Case Presentation: A 37 year old African-American man presented with numbness in the hands and weakness of both the upper and lower extremities for a month’s duration. Patient stated that the proximal muscle weakness has worsened in the past week with diffuse myalgia. Of note, patient experienced an erythematous papular rash on his upper and lower extremities, which resolved prior to his presentation. Rash was not painful nor pruritic. He was in his normal state of health until 1 month ago. He was very athletic: an active basketball player that became easily tired and found difficulty standing. 
He appeared comfortable upon assessment. Vital signs were stable. Physical exam revealed no cranial nerve deficits. However, there was the following: Decreased strength (4/5) in both upper and lower extremities. Decreased light touch sensation is noted in bilateral fingers and toes. Deep tendon reflexes were intact and symmetrical. There was no visible muscle atrophy, nor palpable muscle tenderness. Patient had difficulty walking secondary to weakness. Gait appeared to be normal. No rash was visualized on screen exam. CBC and BMP were unremarkable. Plain films of the thoracic and lumbar spines were reported as unremarkable. Upon further investigation, MRI of the spine revealed diffuse abnormal increased T2 signal and expansion involving the spinal cord from the C1-T2 levels with nodular areas of postcontrast enhancement involve the spinal cord. Mild spinal cord compression was present from the C3-C4 through C6-C7 levels secondary to disc bulges, disc herniations, and facet degenerative changes. Extensive mediastinal lymphadenopathy was noted in the right paratracheal, subcarinal, and bilateral hilar regions. Lumbar puncture was performed with elevated protein level on 71 mg/dl. Further serologies as notable for an elevated ACE level of 158 u/L. Patient underwent EBUS for lymph node biopsy. Lymph node biopsy suggested granulomtaous lymphadenitis. These findings in concurrence with patient’s symptoms and history denote that he developed neurosarcoidosis. Patient was on Decadron IV as an inpatient regimen and discharged with Prednisone PO upon improvement of symptoms.

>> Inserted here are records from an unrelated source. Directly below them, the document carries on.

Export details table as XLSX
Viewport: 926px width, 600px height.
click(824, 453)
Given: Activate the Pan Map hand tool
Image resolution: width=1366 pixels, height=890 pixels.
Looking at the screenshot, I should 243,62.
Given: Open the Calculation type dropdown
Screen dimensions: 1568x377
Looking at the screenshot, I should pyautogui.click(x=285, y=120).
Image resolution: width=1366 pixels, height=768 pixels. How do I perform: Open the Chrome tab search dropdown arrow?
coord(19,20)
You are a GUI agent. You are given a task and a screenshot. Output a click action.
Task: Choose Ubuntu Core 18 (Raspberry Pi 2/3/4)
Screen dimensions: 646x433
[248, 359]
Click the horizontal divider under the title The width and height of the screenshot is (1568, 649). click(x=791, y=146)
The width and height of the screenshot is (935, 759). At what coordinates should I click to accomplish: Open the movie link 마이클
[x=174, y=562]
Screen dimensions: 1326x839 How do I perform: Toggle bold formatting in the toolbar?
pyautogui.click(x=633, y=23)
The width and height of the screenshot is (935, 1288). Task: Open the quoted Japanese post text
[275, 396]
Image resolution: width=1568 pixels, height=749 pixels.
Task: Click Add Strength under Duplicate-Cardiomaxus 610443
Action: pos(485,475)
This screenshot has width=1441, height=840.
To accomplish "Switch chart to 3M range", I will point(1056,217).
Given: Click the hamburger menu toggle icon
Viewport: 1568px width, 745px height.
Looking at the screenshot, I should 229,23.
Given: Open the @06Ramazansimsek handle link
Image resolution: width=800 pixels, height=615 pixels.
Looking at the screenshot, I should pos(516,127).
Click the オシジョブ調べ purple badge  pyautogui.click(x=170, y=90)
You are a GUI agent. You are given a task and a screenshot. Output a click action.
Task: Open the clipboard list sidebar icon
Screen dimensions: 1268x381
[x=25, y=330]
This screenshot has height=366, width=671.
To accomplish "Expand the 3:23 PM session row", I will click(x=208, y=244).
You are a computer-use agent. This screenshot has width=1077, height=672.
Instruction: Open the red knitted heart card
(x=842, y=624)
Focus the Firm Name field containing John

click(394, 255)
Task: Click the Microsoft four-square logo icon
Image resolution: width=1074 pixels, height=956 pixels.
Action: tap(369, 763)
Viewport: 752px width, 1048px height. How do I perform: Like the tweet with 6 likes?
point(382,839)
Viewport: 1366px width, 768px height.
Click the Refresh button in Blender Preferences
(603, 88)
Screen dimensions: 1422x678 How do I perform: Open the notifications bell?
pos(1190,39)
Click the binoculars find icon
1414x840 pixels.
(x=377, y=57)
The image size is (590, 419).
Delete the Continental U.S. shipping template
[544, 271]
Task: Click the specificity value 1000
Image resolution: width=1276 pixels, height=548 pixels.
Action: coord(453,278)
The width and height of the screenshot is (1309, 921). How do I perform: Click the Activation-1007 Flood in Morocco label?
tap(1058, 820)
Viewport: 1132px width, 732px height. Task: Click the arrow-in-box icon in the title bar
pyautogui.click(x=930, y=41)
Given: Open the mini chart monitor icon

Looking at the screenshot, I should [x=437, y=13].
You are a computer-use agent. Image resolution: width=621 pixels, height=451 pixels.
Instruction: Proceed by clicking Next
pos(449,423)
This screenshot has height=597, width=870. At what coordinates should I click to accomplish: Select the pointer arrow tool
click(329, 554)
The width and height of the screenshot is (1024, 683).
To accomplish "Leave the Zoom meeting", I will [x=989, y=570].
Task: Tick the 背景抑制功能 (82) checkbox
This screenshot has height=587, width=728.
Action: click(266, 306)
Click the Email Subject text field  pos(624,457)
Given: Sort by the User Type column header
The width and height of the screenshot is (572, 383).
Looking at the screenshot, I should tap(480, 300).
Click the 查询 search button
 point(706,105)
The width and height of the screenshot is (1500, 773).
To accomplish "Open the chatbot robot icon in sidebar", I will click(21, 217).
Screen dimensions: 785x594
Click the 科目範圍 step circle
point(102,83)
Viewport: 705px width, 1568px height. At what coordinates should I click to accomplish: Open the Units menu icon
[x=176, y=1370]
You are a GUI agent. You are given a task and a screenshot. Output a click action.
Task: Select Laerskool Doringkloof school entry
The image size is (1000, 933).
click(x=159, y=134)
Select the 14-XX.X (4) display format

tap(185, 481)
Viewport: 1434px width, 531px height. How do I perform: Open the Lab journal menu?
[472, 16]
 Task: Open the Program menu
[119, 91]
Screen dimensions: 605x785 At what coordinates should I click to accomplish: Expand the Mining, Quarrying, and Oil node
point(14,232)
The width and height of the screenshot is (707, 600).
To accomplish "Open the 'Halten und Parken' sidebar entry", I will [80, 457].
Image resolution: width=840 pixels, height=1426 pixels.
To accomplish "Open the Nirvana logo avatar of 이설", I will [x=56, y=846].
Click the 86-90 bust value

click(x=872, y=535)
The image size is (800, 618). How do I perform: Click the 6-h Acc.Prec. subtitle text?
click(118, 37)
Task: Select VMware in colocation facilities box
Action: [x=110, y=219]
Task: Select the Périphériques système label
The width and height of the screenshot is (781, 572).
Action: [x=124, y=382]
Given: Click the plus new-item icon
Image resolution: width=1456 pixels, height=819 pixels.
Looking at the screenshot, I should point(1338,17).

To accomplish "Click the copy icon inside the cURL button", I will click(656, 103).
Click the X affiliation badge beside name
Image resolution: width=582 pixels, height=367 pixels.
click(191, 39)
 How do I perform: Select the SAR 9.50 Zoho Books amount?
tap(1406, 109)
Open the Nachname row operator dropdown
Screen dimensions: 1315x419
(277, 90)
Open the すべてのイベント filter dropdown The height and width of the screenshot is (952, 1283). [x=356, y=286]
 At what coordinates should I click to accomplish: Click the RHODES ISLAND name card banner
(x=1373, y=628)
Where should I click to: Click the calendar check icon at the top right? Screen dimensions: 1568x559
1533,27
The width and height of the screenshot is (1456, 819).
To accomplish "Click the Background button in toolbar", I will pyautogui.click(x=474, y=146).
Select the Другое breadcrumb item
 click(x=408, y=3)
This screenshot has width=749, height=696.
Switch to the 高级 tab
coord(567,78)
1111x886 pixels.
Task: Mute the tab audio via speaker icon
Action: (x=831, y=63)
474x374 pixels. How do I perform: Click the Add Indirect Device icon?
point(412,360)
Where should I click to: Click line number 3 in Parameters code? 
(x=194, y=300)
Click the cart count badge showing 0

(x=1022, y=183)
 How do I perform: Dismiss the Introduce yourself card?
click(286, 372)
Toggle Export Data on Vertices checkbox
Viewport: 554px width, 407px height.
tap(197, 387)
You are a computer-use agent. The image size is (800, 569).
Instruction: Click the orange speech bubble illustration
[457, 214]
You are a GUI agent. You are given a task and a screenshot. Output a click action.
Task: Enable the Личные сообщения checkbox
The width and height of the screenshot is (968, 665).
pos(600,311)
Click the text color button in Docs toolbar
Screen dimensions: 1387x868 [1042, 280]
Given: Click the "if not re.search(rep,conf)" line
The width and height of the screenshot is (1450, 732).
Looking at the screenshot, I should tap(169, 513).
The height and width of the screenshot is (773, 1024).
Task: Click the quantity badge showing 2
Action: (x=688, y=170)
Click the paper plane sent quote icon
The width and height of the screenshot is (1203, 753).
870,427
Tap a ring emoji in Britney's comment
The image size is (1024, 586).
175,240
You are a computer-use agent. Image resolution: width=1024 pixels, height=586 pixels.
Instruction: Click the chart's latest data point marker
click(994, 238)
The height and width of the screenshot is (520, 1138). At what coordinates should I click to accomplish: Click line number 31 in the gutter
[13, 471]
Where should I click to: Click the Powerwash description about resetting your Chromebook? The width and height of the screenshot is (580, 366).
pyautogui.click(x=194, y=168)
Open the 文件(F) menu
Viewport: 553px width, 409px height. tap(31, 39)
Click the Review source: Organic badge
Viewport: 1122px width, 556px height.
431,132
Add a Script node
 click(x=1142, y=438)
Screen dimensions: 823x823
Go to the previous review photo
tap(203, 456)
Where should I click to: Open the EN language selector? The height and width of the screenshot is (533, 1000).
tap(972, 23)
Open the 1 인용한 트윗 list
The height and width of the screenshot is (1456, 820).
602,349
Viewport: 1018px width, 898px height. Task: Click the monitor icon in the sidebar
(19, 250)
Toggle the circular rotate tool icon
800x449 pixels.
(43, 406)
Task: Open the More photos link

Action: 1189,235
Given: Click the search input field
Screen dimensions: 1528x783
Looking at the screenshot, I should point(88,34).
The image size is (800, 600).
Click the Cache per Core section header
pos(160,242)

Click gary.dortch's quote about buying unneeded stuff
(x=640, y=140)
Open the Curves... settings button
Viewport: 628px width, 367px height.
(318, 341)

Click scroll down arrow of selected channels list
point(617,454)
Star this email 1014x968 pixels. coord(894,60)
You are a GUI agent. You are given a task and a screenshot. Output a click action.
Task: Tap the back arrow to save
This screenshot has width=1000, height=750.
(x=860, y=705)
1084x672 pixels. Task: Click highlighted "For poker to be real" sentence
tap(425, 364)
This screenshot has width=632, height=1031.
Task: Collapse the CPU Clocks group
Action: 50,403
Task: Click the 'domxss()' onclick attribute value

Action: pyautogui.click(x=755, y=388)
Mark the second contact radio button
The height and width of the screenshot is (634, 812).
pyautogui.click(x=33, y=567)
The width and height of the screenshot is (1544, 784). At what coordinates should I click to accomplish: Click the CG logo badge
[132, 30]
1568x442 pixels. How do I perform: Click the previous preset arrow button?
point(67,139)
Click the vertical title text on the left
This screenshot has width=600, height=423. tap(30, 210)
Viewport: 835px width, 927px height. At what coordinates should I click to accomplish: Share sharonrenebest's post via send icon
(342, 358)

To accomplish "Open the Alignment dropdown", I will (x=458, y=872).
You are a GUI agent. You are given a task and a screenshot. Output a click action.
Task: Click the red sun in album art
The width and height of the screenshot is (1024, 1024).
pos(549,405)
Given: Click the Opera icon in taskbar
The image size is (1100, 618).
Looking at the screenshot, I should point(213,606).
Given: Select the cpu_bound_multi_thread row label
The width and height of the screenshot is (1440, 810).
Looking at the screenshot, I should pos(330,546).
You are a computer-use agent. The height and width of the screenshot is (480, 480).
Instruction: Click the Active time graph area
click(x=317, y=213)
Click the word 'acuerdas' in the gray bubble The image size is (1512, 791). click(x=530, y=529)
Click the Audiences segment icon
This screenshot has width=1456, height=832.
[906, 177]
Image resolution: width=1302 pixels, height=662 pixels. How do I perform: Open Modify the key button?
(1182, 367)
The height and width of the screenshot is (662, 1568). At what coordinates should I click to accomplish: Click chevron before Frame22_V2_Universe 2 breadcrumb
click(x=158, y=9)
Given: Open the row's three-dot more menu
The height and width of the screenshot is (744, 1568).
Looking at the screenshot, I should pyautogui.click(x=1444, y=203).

Discussion: Given the gravity of patient’s symptoms, there was a concern for acute phenomenon and initial differential was vast. In this patient’s case urgent diagnostic workup was necessary: spinal fluid assessment and MRI was esssential. In his case: neurosarcoidosis was found. Of note, definite diagnosis was of neurosarcoidosis is via nervous system biopsy. About 50% of neurosarcoidosis patients present with neurologic deficits at times of first diagnosis. Treatment consists of corticosteroids and immunomodulators. Resection is rarely indicated. Radiation therapy is indicated for refractory disease and should be considered if patients fail corticosteroid therapy and trials of at least two alternative agents.
Conclusions: Sarcoidosis can affect persons from various ethnicities: In the US sarcoid is more common in people of African decent. Sarcoidosis commonly affects young adults of both sexes: It occurs most commonly in adults from 20 to 40 years of age. There is also report of second peak of sarcoid over the age of 50. 30% of patients present with extrapulmonary sarcoid. Furthermore neurologic complications occur in ~5%-10% of sarcoid cases. Therefore, it is wise to keep in mind young patients with neurologic deficts should have neurosarcoidosis in the differential.